自分の胸に問うてみても、まだヴォルフの中でも曖昧だった。
「我が后コルネリアと約束をした。一年経っても子が出来なければ、離縁すると。それを、誓約書にしたためたい」
そう告げると、教皇は目を丸くした。
「皇后陛下と離縁なさってしまうのですか」
「三年、戦にかこつけて放って置いたら、離縁したいと言い出したのでな。……仕方あるまい」
「確かに、三年は長過ぎですね。……陛下がお悪い」
柔らかな微笑みを湛えて、教皇は文机から一枚の書面を取り出す。そうして誓約書の形式に書面を整えていく。その間、ヴォルフは座るでもなく壁に凭れてその様子を眺めて待っていた。

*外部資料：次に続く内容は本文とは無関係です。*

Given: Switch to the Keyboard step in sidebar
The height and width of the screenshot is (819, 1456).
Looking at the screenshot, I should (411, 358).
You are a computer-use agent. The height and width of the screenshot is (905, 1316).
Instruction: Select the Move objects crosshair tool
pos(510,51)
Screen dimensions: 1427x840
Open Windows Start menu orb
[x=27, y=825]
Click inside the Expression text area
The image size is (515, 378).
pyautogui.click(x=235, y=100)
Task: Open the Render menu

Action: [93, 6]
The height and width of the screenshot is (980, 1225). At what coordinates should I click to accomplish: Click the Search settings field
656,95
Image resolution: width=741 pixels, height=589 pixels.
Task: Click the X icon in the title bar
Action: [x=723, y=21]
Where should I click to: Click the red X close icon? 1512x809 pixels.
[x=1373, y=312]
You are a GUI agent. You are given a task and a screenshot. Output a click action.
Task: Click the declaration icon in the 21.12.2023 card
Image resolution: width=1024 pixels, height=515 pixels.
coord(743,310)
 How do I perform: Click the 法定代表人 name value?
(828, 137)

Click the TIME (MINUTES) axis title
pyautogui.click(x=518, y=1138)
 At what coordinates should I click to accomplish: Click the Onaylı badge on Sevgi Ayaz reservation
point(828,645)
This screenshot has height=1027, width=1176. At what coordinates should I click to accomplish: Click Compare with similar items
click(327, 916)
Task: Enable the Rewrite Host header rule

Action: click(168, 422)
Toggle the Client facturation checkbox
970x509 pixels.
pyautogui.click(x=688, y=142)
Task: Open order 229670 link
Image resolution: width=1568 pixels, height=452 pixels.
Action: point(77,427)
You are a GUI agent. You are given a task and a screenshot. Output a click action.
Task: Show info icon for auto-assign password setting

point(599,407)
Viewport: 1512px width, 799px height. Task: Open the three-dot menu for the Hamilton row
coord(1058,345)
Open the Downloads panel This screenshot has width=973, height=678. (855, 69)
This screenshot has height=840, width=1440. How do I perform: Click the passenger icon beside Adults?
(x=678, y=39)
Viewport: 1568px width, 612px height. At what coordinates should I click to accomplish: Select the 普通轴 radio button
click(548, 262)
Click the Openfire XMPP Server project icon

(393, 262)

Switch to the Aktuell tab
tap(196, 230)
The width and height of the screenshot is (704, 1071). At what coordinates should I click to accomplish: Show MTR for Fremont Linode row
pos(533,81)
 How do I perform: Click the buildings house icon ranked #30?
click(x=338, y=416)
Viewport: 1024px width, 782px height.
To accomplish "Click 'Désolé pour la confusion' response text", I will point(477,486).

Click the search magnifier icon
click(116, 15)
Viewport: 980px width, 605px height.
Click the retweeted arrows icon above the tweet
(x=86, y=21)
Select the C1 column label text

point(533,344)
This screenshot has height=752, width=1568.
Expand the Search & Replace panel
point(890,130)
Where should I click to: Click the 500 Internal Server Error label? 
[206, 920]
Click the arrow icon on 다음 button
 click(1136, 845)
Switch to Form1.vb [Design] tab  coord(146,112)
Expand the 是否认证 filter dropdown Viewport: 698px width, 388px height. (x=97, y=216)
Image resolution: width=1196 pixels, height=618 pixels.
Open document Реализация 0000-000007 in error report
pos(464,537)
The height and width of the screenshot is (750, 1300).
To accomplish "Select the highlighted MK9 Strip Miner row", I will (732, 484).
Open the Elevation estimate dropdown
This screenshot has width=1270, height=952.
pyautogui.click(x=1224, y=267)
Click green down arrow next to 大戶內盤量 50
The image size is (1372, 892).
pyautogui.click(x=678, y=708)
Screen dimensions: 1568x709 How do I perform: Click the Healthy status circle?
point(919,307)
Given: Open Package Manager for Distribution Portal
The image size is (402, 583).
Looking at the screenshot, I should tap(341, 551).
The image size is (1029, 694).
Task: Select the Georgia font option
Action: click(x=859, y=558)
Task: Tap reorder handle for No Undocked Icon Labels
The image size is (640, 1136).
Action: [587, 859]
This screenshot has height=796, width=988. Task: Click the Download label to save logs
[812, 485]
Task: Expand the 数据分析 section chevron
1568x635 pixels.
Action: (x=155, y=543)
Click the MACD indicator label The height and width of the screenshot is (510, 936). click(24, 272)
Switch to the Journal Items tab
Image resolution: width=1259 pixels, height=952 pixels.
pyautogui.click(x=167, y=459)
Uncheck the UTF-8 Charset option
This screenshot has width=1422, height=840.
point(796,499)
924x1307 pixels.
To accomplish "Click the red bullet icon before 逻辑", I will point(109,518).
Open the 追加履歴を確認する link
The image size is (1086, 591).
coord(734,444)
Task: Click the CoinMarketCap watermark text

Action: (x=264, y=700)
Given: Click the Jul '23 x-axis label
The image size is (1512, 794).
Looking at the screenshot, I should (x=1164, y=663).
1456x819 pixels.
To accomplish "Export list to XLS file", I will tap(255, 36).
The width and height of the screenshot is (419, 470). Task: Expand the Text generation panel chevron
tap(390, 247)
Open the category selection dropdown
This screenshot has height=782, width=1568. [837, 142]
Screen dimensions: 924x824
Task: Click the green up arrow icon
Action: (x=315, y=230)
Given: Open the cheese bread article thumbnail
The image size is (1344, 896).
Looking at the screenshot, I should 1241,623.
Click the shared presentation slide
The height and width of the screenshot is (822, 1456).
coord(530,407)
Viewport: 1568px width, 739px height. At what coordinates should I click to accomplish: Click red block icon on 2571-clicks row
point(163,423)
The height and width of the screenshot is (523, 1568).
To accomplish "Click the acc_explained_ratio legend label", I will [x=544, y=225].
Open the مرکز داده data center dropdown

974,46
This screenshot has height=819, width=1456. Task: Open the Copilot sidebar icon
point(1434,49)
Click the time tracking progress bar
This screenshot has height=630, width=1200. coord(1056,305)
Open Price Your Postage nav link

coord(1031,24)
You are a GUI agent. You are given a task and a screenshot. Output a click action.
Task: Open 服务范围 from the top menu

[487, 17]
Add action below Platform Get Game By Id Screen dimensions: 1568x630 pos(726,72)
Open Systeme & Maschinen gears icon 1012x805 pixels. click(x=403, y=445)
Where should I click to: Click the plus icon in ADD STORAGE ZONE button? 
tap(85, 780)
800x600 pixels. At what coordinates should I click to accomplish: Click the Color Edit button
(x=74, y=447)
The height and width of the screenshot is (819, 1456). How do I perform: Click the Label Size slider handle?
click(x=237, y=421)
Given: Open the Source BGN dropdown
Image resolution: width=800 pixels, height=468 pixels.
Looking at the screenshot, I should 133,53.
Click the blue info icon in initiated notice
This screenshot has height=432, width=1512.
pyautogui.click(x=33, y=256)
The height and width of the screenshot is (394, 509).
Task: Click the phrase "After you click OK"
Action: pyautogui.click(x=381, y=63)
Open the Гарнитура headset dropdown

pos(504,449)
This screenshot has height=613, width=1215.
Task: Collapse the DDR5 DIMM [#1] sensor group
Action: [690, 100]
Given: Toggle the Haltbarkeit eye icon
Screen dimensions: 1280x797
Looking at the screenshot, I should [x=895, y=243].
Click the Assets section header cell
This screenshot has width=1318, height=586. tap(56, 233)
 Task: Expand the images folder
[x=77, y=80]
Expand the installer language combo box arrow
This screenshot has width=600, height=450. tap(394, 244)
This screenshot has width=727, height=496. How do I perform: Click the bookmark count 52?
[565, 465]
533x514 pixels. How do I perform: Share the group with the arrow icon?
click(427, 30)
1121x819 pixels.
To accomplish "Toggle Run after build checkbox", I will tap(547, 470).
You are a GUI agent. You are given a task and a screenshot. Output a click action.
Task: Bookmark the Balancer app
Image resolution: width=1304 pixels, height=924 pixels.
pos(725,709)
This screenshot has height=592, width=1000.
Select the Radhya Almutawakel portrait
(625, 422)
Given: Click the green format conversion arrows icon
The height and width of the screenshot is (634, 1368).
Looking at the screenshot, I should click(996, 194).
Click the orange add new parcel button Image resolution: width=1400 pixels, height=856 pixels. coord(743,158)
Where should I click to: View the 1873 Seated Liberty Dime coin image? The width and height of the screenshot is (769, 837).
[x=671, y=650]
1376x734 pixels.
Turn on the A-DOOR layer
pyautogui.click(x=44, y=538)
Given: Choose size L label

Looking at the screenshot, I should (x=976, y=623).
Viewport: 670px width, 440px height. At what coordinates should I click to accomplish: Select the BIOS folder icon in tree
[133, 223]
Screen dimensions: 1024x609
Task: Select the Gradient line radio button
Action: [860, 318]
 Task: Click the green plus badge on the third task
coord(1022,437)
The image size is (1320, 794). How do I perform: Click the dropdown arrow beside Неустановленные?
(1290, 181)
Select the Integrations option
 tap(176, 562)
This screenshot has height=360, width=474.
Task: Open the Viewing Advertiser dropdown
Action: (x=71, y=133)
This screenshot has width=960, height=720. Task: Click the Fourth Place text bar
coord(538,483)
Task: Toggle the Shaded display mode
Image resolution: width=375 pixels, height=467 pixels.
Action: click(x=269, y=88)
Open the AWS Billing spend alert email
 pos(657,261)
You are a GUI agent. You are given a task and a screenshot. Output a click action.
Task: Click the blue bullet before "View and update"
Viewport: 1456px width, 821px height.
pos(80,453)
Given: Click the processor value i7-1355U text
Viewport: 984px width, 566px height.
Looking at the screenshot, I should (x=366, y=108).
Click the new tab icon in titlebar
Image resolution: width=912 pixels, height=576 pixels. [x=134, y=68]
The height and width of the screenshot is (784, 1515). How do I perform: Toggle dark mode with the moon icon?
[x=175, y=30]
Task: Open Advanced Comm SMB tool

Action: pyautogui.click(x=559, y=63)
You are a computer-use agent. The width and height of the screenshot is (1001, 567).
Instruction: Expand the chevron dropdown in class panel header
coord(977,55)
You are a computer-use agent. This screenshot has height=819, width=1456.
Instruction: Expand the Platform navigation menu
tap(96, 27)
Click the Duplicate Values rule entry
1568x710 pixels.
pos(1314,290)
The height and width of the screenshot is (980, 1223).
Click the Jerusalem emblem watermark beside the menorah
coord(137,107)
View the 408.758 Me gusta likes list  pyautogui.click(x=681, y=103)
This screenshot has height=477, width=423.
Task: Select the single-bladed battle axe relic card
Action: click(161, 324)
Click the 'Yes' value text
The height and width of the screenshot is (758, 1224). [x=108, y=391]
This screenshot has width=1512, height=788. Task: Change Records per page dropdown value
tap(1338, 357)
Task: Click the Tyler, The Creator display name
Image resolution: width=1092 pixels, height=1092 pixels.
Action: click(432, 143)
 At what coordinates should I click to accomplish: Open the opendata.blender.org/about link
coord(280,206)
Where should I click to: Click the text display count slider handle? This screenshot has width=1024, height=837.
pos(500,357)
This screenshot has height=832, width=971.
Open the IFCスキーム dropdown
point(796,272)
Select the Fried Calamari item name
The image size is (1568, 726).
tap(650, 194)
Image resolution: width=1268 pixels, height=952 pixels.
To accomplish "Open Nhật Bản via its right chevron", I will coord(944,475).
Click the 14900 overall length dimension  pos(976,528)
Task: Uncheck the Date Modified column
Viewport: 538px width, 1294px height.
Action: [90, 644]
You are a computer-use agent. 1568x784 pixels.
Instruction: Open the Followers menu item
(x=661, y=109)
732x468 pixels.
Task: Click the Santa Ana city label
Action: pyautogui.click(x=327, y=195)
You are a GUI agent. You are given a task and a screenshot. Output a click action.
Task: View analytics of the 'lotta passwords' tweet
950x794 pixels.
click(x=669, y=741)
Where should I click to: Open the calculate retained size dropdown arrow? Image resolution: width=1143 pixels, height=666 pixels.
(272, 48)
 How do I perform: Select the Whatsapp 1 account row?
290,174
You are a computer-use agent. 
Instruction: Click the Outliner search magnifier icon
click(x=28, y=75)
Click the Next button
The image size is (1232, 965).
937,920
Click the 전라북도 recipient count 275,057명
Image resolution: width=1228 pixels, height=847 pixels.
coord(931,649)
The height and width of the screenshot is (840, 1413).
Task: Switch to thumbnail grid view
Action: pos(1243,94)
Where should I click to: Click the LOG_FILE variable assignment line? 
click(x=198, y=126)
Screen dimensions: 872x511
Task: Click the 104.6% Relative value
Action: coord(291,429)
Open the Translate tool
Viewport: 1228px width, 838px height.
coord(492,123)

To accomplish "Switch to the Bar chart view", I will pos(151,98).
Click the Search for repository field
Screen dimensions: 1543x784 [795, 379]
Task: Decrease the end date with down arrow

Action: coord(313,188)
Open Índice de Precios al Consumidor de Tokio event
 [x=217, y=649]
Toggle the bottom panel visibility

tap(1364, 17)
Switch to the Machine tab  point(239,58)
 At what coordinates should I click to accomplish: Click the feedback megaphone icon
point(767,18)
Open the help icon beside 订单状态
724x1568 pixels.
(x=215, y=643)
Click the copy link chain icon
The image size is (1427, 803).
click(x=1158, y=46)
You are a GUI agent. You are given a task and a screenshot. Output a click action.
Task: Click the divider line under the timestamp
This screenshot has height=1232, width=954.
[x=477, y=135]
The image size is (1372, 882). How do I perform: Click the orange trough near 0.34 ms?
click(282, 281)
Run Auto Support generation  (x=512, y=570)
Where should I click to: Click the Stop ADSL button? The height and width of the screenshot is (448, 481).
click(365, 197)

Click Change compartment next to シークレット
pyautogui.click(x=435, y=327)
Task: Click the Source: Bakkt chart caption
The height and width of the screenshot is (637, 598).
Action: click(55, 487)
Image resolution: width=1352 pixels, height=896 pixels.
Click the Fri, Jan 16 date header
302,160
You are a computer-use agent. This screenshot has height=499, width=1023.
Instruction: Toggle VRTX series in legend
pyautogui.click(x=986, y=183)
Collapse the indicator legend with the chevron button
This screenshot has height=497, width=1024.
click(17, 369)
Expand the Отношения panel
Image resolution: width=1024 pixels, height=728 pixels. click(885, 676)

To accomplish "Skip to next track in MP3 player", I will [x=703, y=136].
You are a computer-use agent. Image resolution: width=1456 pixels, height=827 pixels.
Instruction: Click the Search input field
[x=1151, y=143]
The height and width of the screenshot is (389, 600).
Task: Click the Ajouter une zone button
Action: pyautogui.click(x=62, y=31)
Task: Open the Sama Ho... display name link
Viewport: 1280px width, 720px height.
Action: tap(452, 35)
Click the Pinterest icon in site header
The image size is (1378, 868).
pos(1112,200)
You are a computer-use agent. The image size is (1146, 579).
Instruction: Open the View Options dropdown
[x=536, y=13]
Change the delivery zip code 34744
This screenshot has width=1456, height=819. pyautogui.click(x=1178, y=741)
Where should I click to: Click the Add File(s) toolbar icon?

「……出来ました。あとは、皇帝陛下と皇后陛下がそれぞれご署名をなされば、この誓約書は効力を発揮するでしょう」
「すまん。手間をかけさせたな」
「いえいえ。……それでは私は、一年以内に皇后陛下がご懐妊なされることをお祈りしておきましょう」
微笑を浮かべながら教皇はそう告げてヴォルフを見送ったのだった。
ヴォルフは宮殿に帰還すると、待っているであろうコルネリアのために、さっそく彼女の部屋を訪れた。
「コルネリア、入るぞ」
「はい、どうぞ」
上質な蜂蜜の様に艶光る金色の髪は緩く波打って燦然と輝いていて美しい。その髪から覗く項は透けそうなほどに白く、少し力を込めてしまえば折れてしまいそうなほどに華奢だ。彼女が纏うドレスが体のラインにそって彼女のなめらかな体のラインをなぞるさまは艶美だった。
改めて見れば、我が妻ながら美しいな、と思う。自ら手折った、自分だけの女だから特にそう思うのだろうか。
そうしてヴォルフがコルネリアに見とれていると、彼女から声をかけられた。
「陛下、どう言った御用向きでしょうか?」
だが悲しいかな、コルネリアからかけられた言葉は、どこかよそよそしいものだった。それもそうだろう。三年も放って置いておいて、強引に初夜を行ったばかりの間柄なのだから。
「宣誓書だ。約束していただろう」
書簡を胸ポケットから取り出し、それを開いて見せた。それは、既にヴォルフのサインを入れておいたものだった。
「まあ、嬉しい。お約束を守ってくださったのですね!」
コルネリアはその宣誓書を手に取って、文机に向かう。そして、椅子に腰掛け、ペンにインクを付け、何のためらいもなく自分の署名箇所にサインをしたためた。
「これで、サインが揃いましたね。ありがとうございます、陛下」
「ところで、コルネリア」
「……はい?」
コルネリアが、次は何を言われるのかと首を傾げる仕草も愛らしい。
「今夜は、お前の寝室には行かない」
「そうなのですか?」
コルネリアは不思議に思う。毎晩抱けば抱くほど、賭けはヴォルフの勝率が上がるというのに、今夜は寝室に来ないと言う。もちろん、コルネリアの勝率が上がるのだから、ありがたいのだけれど。
「……その、昨夜の今日だ。……体を労るように」
それだけ告げると、ヴォルフは扉に向かうためにコルネリアに背を向ける。その彼の耳は後ろから見ても分かるほどに赤らんでいた。
「は、はい。……あの、ありがとうございます……」
コルネリアはヴォルフの気遣いに感謝して礼を言う。
「ではな」
そう言って部屋をあとにするヴォルフの背を、コルネリアはほんのりとした温かさを胸に見送るのだった。
──意外にお優しい方なのかもしれない。
私はその背を見送りながら、そう思った。